The next morning, the first thing I did was go back to the cathedral to explore it some more. It was perhaps one of the most stunning examples of Gothic architecture I’ve seen in all of Spain.
The rest of the city, like the cathedral, was also bursting with history. Here are some pictures.
Finally, I spent the last couple of hours in León visiting the Basilica of San Isidoro, where Isidore of Seville is buried along with a long list of illustrious Christian kings and queens of Spain.
Burgos is not a very well-known city to most travelers today. But it has immense historical importance. It was the political and cultural heart of the medieval Kingdom of Castile, the entity which conquered the majority of al-Andalus and which was instrumental in laying the legal, cultural, religious, and institutional foundations of the modern Spanish state. The city also lies on the Camino de Santiago, a major pilgrimage route, which adds to its importance.

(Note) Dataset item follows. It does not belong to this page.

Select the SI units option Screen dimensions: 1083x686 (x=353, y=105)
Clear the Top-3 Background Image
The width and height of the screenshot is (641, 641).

When I arrived in the city, I could tell it was immensely different than Andalusia. The architecture was obviously the clearest indicator but the cool weather and unique dialect of its inhabitants also made this obvious. As I walked through the city’s gates, the first thing I saw was the massive cathedral. It is within this cathedral that the 11th-century hero Rodrigo de Vivar (“El Cid”) is buried. One cannot help but admire this incredible piece of architecture and the massive effort that went into its construction. Truly one of the wonders of Spain.
Another place of interest in Burgos for me was the Monastery of Las Huelgas, which is famous for a variety of reasons (namely all the royalty buried there.)…but personally I was mainly interested in seeing the Penon/Banner of the Almohads, captured by the Kingdom of Leon-Castile at the Battle of Las Navas de Tolosa (1212), which is kept in the monastery. This battle was the death knell of most of al-Andalus, since the defeat shattered the Almohad empire and led to the conquest of the vast majority of Islamic Spain: Cordoba (1236), Valencia (1238), Jaen (1246), Sevilla (1248) all fell to Christian rule soon after. As such, the victory (and the captured banner which is the emblem of that victory) is immensely significant in the modern consciousness of the Christian Spain, since it marks THE fateful moment in their history when the tide turned eternally in the favor of the Christian states in the peninsula, at the expense of al-Andalus. Hence, it lies at the heart of the myth of the Reconquista. Each year, in a solemn ceremony, the banner is removed from the monastery by the state’s highest military officials and paraded through the streets in commemoration of that victory against Islam (I’ve found a picture online of the ceremony, which I posted below).
During the rest of my time in the city, I strolled around town and took in a few of the sights, which include the remains of the tenth-century fortress, the statue of El Cid, and the lovely mix of medieval and modern architecture.